THE Bill "to amend and extend the provisions of the Law of Scotland on the subject of Education" was introduced into the House of Commons by the Lord Advocate on the 12th of February 1872; read a second time on the 7th of March; considered during nine days in Committee and on Report; and passed the Lower House on the 27th of June. It was read a second time in the House of Lords, on the motion of the Duke of Argyll, on the 5th of July; passed through Committee on the 12th; and after being again amended in the House of Commons, it received the Royal assent on the 6th of August.

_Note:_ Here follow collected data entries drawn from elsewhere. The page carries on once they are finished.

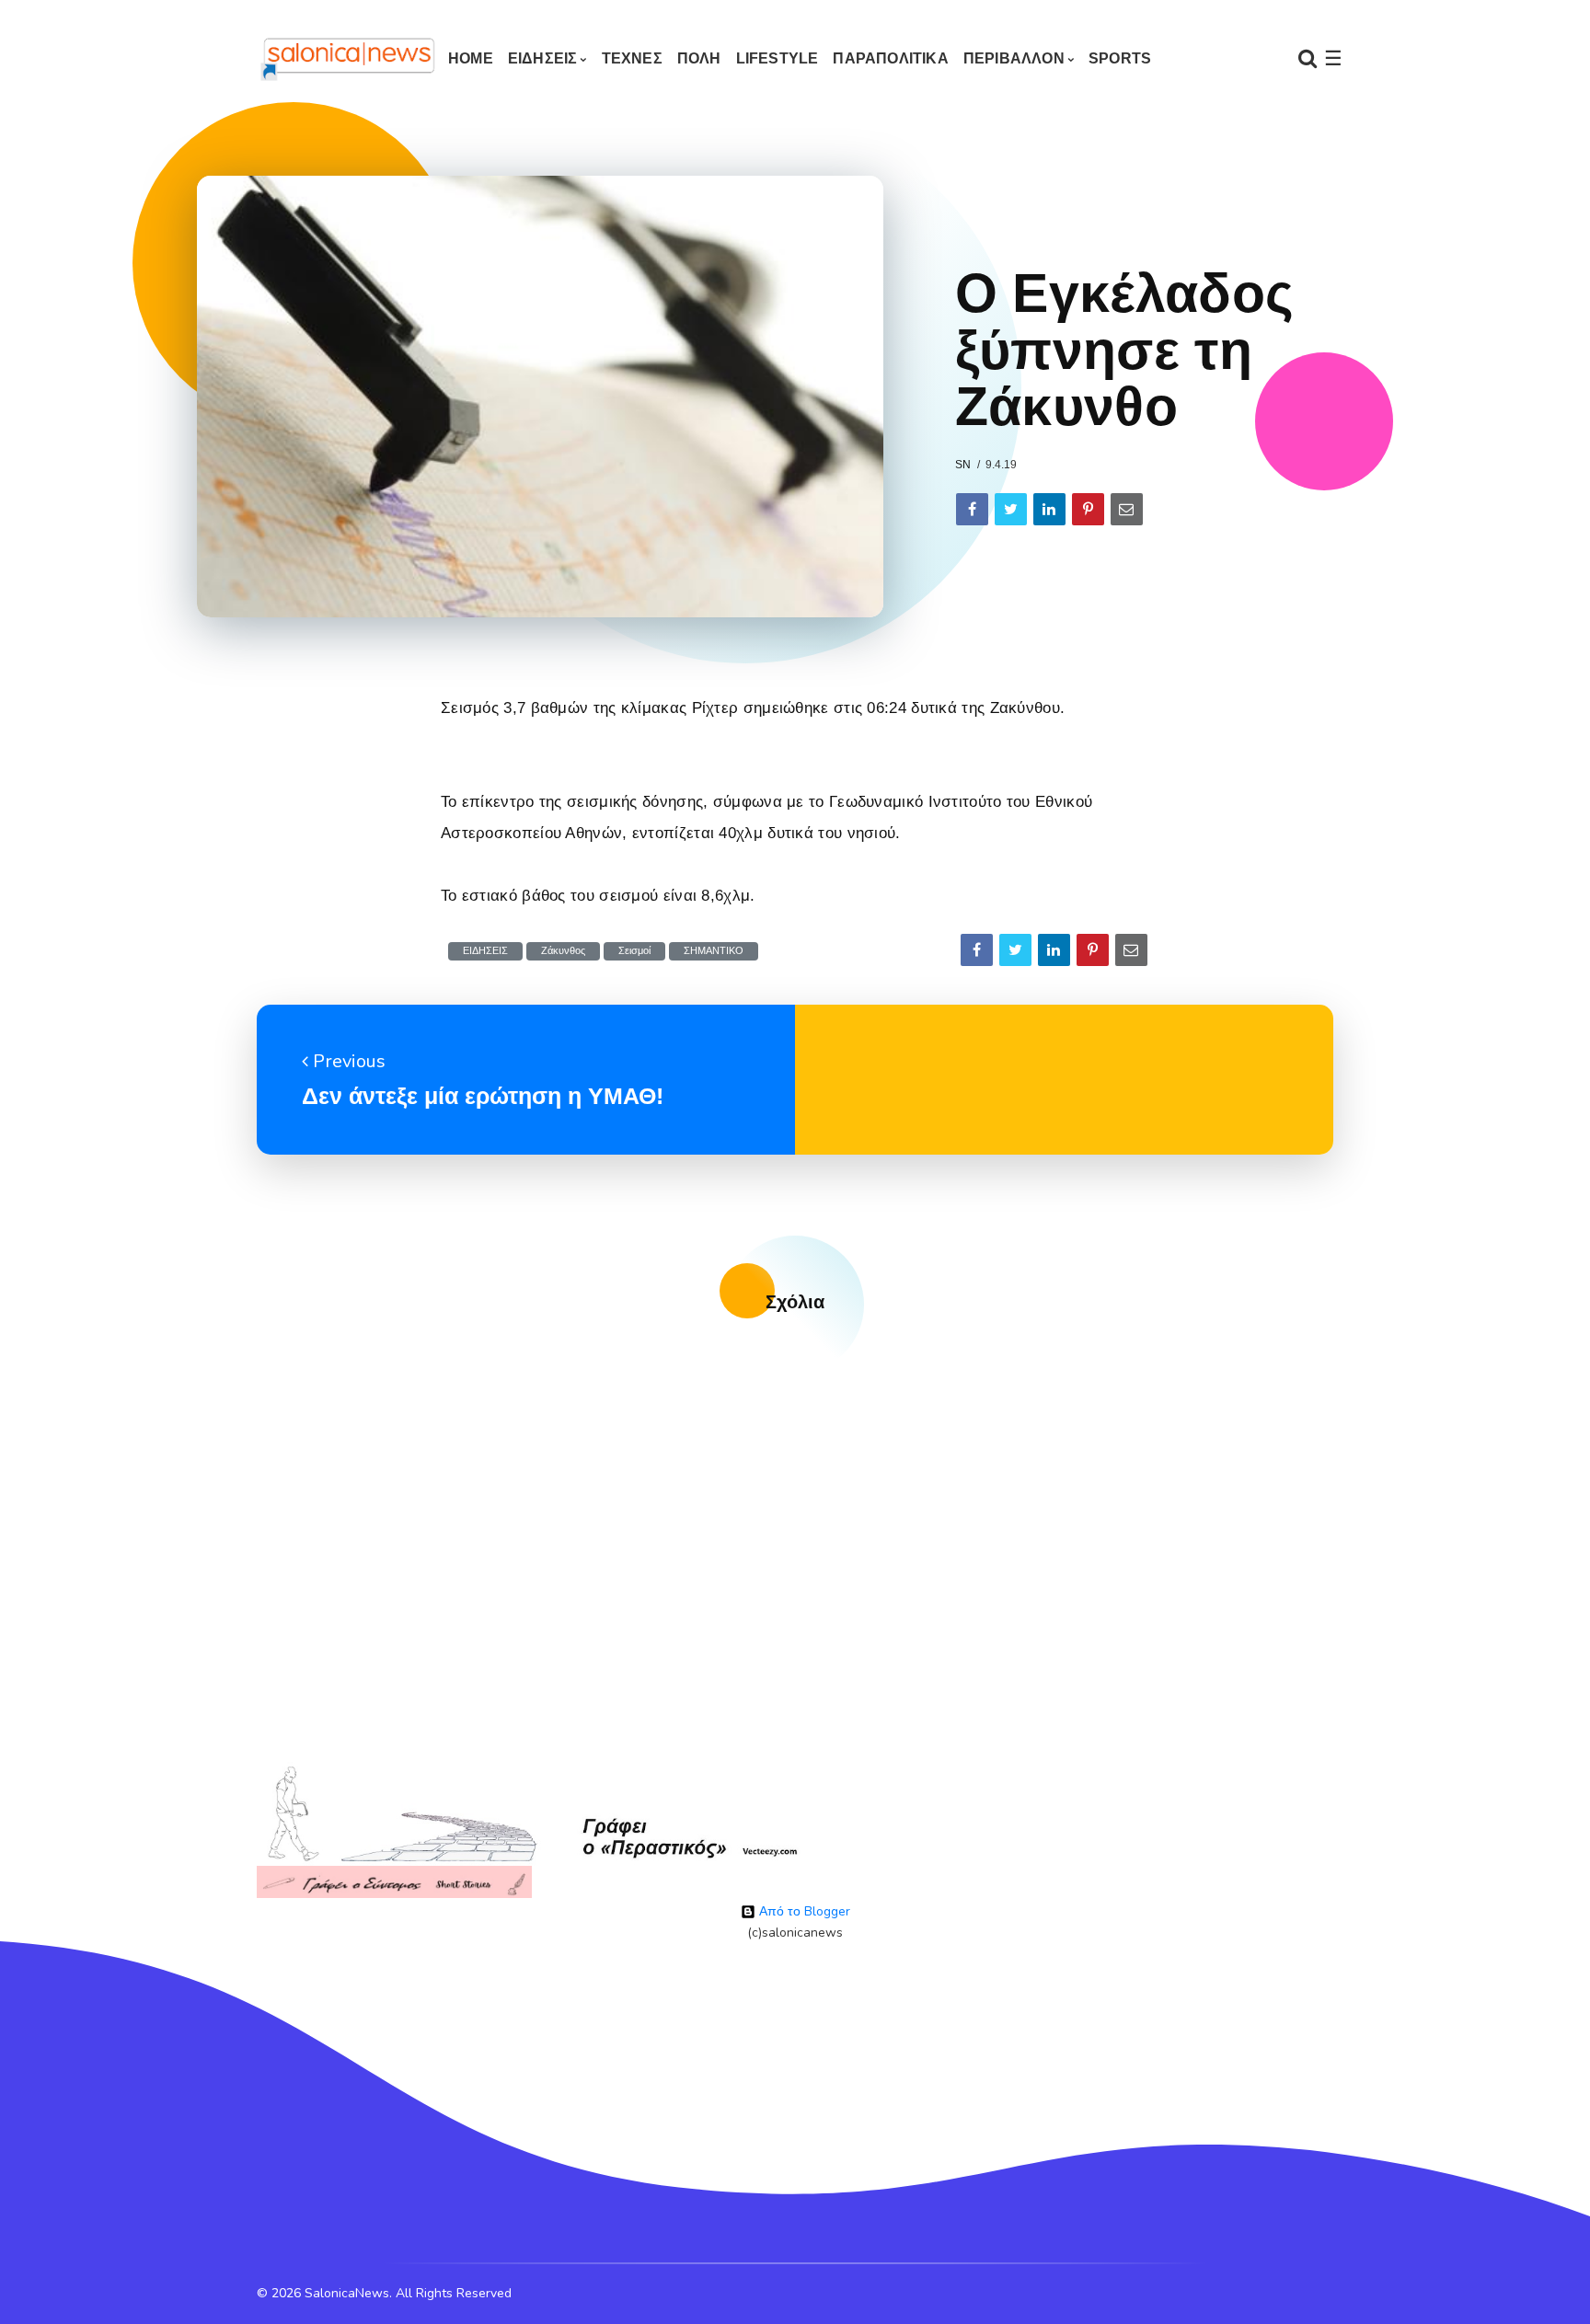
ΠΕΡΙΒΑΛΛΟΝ (1014, 58)
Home (470, 58)
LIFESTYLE (777, 58)
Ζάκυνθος (563, 951)
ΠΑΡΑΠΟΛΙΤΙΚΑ (890, 58)
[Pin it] (1088, 509)
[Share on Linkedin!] (1049, 509)
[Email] (1127, 509)
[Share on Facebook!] (972, 509)
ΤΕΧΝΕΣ (632, 58)
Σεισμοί (634, 951)
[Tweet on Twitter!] (1011, 509)
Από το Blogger (802, 1911)
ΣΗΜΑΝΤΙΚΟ (713, 951)
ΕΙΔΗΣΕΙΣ (543, 58)
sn (963, 464)
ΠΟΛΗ (699, 58)
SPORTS (1120, 58)
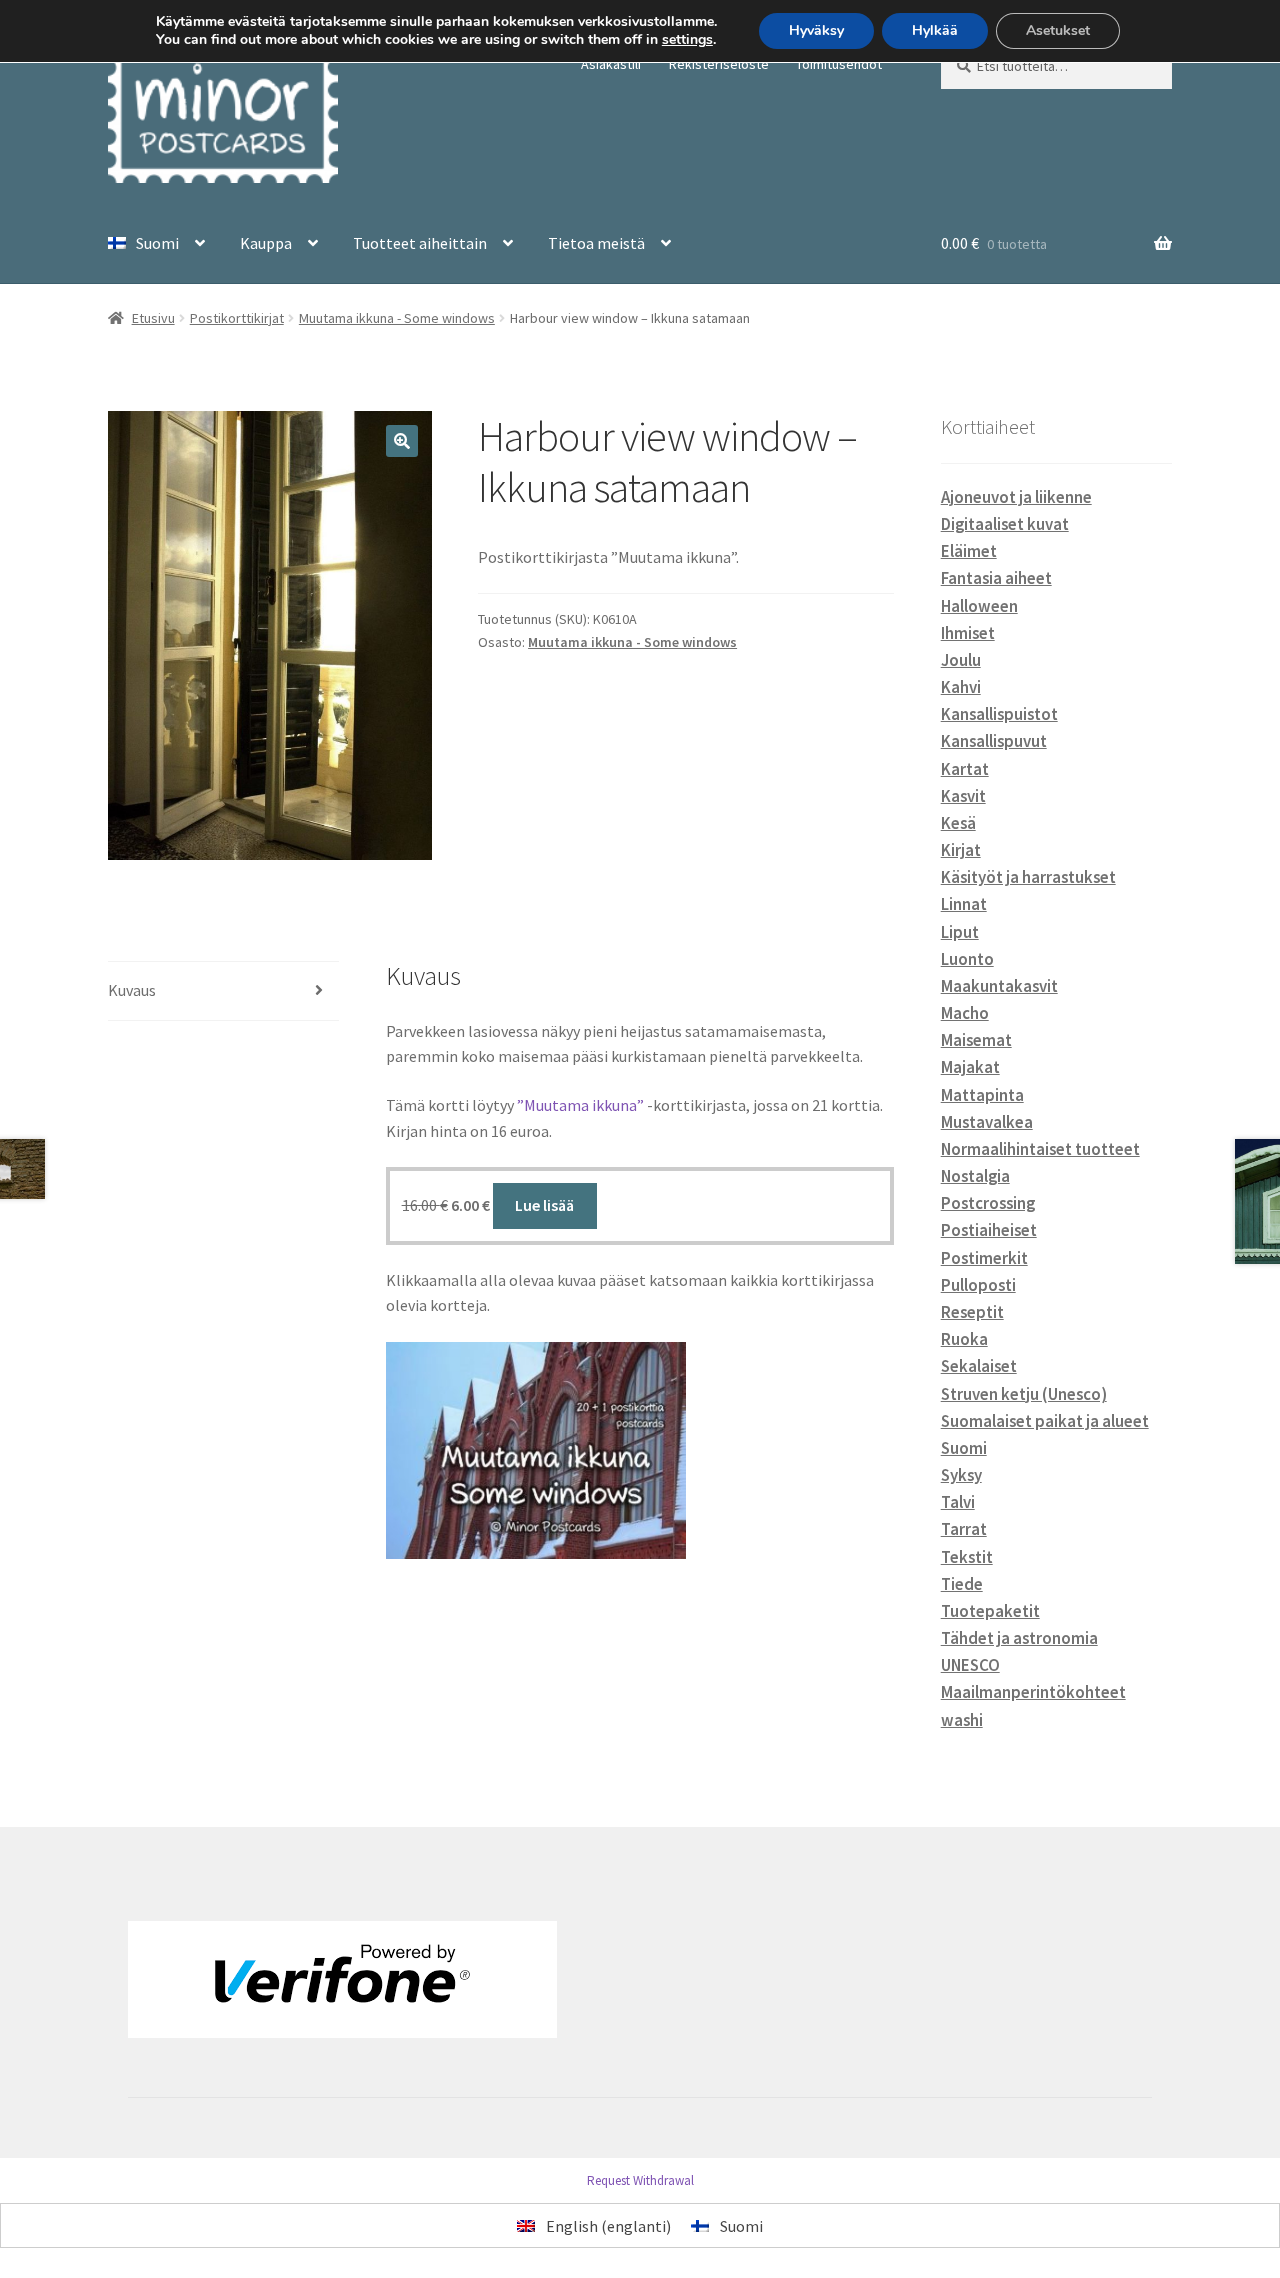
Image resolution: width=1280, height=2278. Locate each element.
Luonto (967, 959)
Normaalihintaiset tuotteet (1040, 1149)
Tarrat (964, 1529)
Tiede (962, 1584)
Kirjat (961, 850)
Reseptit (972, 1312)
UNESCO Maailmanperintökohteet (1033, 1678)
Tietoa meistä (596, 243)
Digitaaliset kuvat (1005, 524)
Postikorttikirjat (237, 318)
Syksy (961, 1475)
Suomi (964, 1448)
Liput (960, 932)
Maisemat (976, 1040)
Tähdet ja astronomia (1019, 1638)
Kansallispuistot (999, 714)
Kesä (958, 823)
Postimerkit (984, 1258)
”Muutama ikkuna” (580, 1105)
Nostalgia (975, 1176)
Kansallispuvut (994, 741)
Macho (965, 1013)
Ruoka (964, 1339)
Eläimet (969, 551)
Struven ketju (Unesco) (1024, 1394)
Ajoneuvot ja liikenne (1016, 497)
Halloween (979, 606)
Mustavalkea (987, 1122)
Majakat (970, 1067)
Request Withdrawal (640, 2180)
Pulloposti (978, 1285)
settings (687, 40)
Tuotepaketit (990, 1611)
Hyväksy (816, 30)
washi (962, 1720)
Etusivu (153, 318)
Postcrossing (988, 1203)
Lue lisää (544, 1205)
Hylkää (935, 30)
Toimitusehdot (839, 64)
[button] (402, 441)
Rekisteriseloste (719, 64)
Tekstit (967, 1557)
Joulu (961, 660)
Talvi (958, 1502)
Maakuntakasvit (999, 986)
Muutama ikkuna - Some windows (397, 318)
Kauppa (266, 243)
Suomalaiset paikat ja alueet (1045, 1421)
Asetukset (1058, 30)
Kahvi (961, 687)
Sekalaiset (979, 1366)
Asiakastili (611, 64)
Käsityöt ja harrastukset (1028, 877)
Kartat (965, 769)
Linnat (964, 904)
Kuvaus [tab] (132, 990)
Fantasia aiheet (996, 578)
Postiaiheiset (989, 1230)
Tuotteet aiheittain (420, 243)
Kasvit (963, 796)
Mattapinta (982, 1095)
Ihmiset (968, 633)
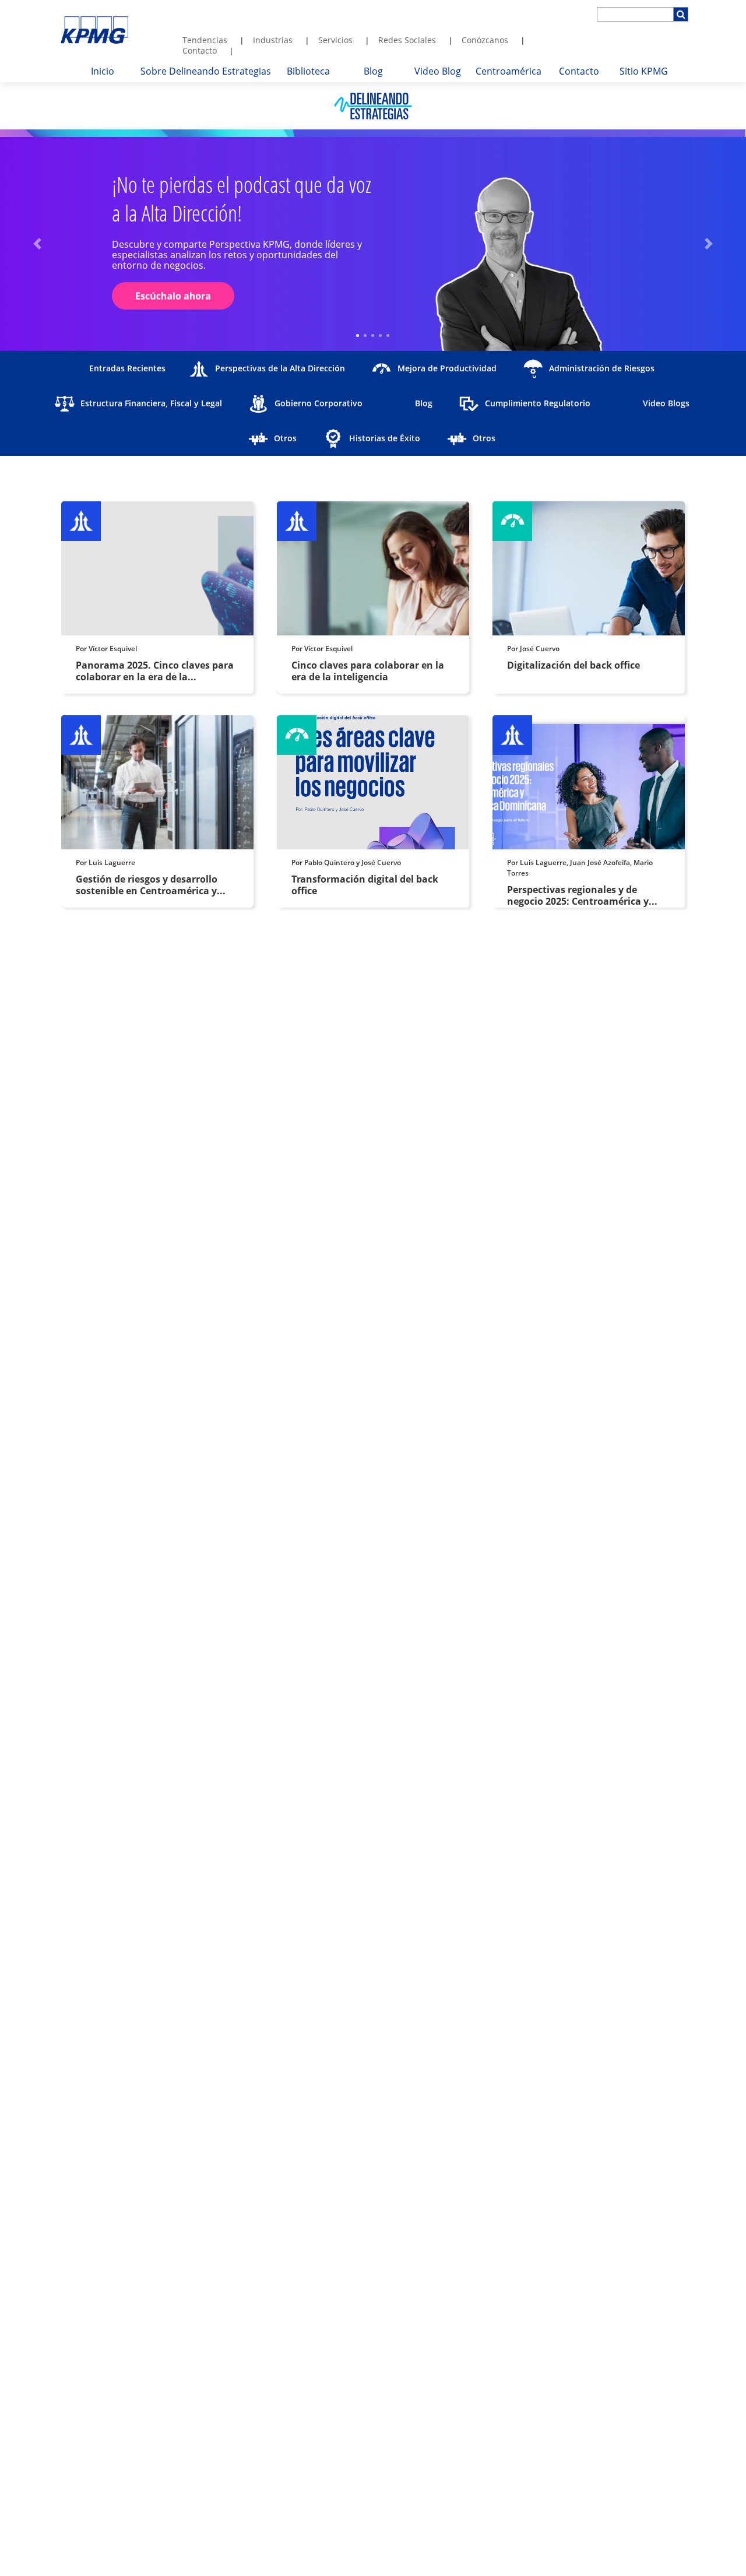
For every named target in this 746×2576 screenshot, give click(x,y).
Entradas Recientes (127, 368)
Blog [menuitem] (373, 71)
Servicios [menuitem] (335, 40)
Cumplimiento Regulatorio (537, 403)
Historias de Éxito (384, 438)
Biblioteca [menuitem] (308, 71)
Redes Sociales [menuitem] (407, 40)
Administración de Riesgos (601, 368)
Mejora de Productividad (447, 368)
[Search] (681, 14)
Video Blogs (666, 403)
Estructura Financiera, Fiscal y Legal (151, 403)
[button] (37, 244)
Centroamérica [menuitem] (508, 71)
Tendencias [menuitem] (204, 40)
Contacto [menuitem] (199, 50)
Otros (285, 438)
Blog (423, 403)
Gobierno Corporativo (319, 403)
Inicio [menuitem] (102, 71)
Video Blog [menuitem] (437, 71)
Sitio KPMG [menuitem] (644, 71)
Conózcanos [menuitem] (485, 40)
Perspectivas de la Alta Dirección (280, 368)
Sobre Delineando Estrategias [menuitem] (205, 71)
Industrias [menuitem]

This Act is the conclusion of a series of efforts which have been made by Liberal Governments during a period of eighteen years to establish a system of National Education in Scotland. Five bills were introduced into Parliament on the subject between 1854 and 1870, and only one of them, the Act of 1861 (repealed by this Act), was carried. In 1870 the Elementary Education Act for England and Wales was passed, and in the following year a Bill for Scotland was introduced, being the sixth in the series. That Bill commanded much popularity in Scotland, and might have passed into law. But the work of the session was unusually heavy, and, owing to the lengthened debates on the Regulation of the Forces Bill and the Ballot Bill, no time was found for it. The Act of this year (1872) is in

its main features a reproduction of that Bill, the only material differences between them being the provisions regarding higher class public schools, and those regarding compulsory attendance. In both these matters the Scotch Statute differs from the English. The English Statute deals with elementary education alone; by the Scotch Statute the framework of a graded system of public education is laid down in an Act of Parliament comprehending infant, elementary, and higher class public schools. In Scotland, education is made compulsory and universal by the direct agency of statute law in both town and country; in England, it is left to the discretion of school boards appointed in localities to enforce education on the people or not.

The object of the Act is to amend and extend the provisions of the law of Scotland on the subject of education, in such manner that the means of procuring efficient education for their children may be furnished and made available to the whole people of Scotland. The principles upon which the Bill was framed are (in the Lord Advocate's words1): "First, that the imperial money voted by Parliament for promoting national education should be, in Scotland as it was in England, administered by the Government, and not by a statutory Board, which would not be responsible to the Government, and for whose proceedings, consequently, the Government could not be responsible to Parliament. Second, that a popularly elected school board should be forthwith established in every parish and burgh, and that the duties of each school board should be, first, to manage all rate-supported schools within the district; next, to provide such additional school accommodation as should be necessary in the district; and thirdly, to impose and levy such local school rates as should be necessary. Third, that there should be one uniform system of management, applicable without distinction to all public rate-supported schools, whether existing before the Act or established under the

1 Lord Advocate in Committee, June 3.